> PROBLEM DETAILS
From the first line to the last, copy the data exactly and drop the pictures.

※

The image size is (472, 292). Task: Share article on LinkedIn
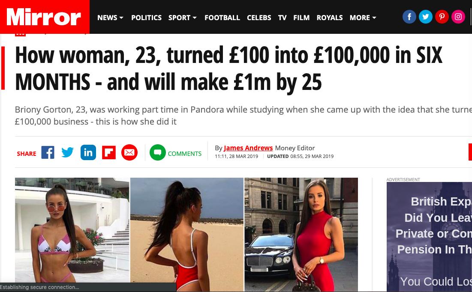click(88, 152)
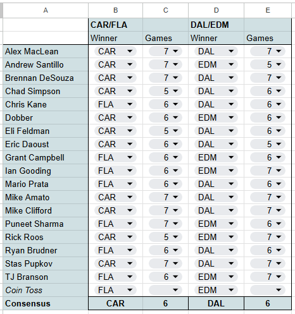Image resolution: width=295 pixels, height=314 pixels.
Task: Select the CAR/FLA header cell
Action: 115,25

※

> SOLUTION FOR THIS EXERCISE
The image size is (472, 292). Task: Share article on LinkedIn
click(88, 152)
Image resolution: width=295 pixels, height=314 pixels.
Task: Select the CAR/FLA header cell
Action: 115,25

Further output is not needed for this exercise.